SOURCE MATERIAL:

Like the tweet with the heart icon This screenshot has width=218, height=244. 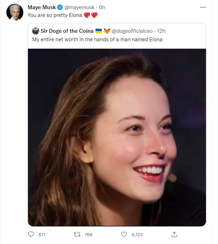124,234
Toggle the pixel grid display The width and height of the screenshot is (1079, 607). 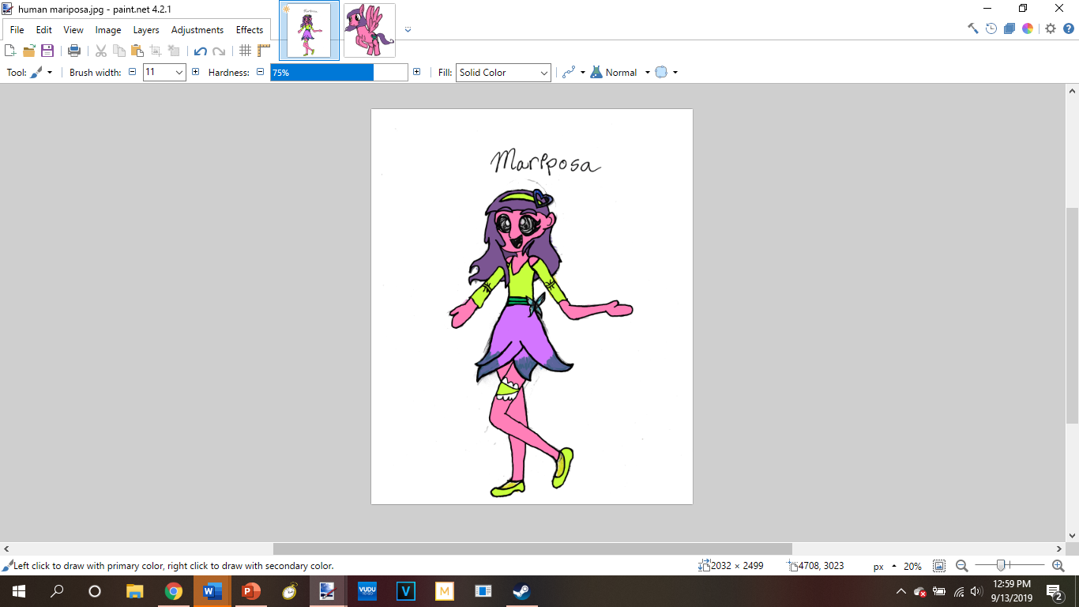click(245, 51)
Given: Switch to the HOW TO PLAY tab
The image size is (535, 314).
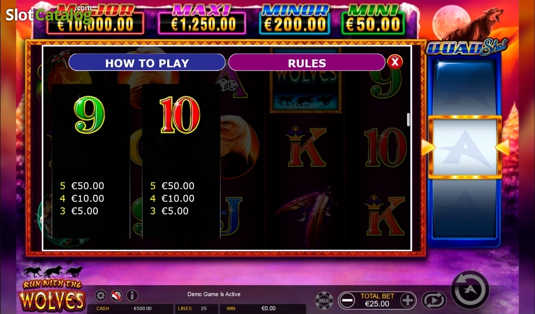Looking at the screenshot, I should (147, 62).
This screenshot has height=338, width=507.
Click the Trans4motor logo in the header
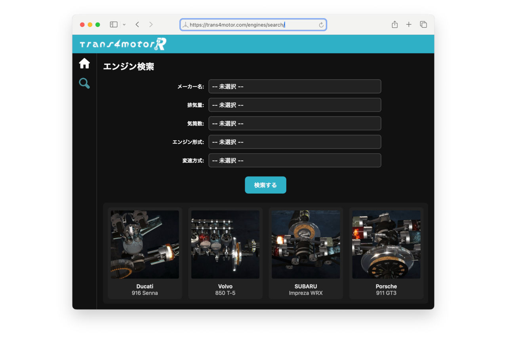tap(121, 44)
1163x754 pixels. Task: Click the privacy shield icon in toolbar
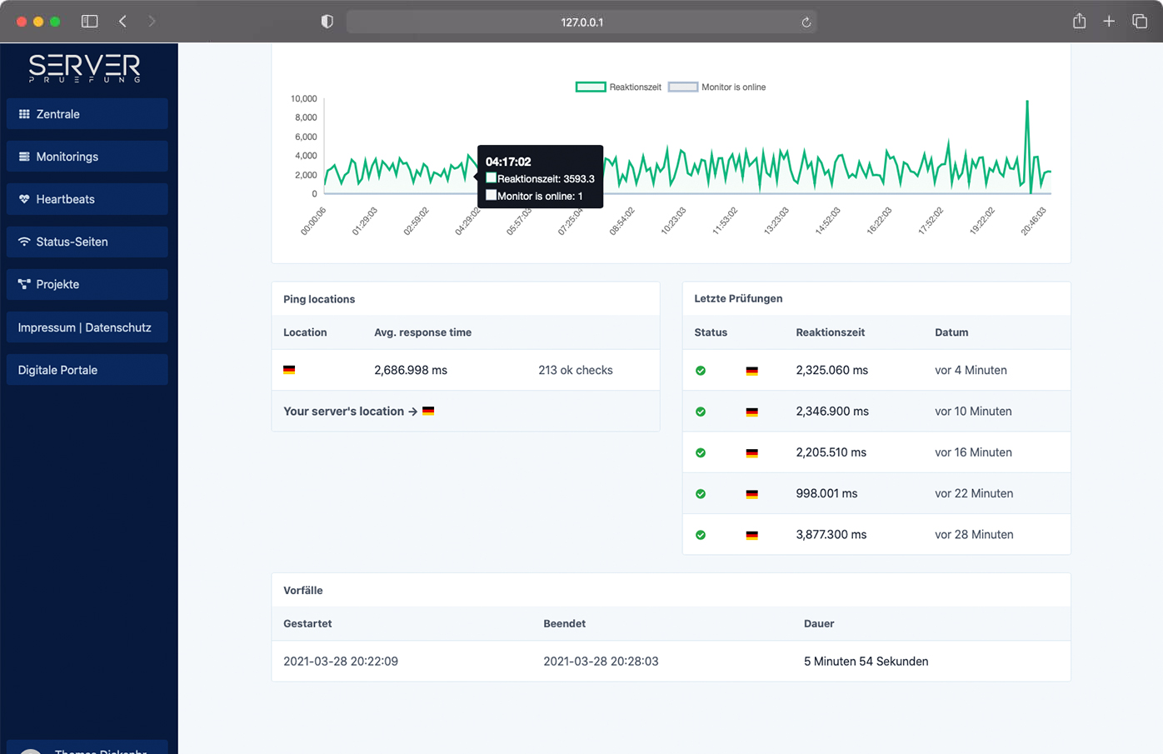(x=327, y=22)
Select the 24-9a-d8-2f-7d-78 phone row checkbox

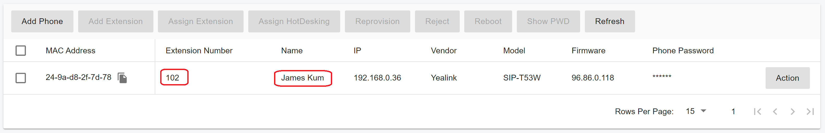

ACTIVITY: Your output should be the lines from the line containing "Click the Trans4motor logo in the header" through the last line of the listing above, restated exactly, with no pictures among them.

OUTPUT BELOW:
Click the Trans4motor logo in the header
tap(121, 44)
1163x754 pixels. Task: Click the privacy shield icon in toolbar
(x=327, y=22)
Select the 24-9a-d8-2f-7d-78 phone row checkbox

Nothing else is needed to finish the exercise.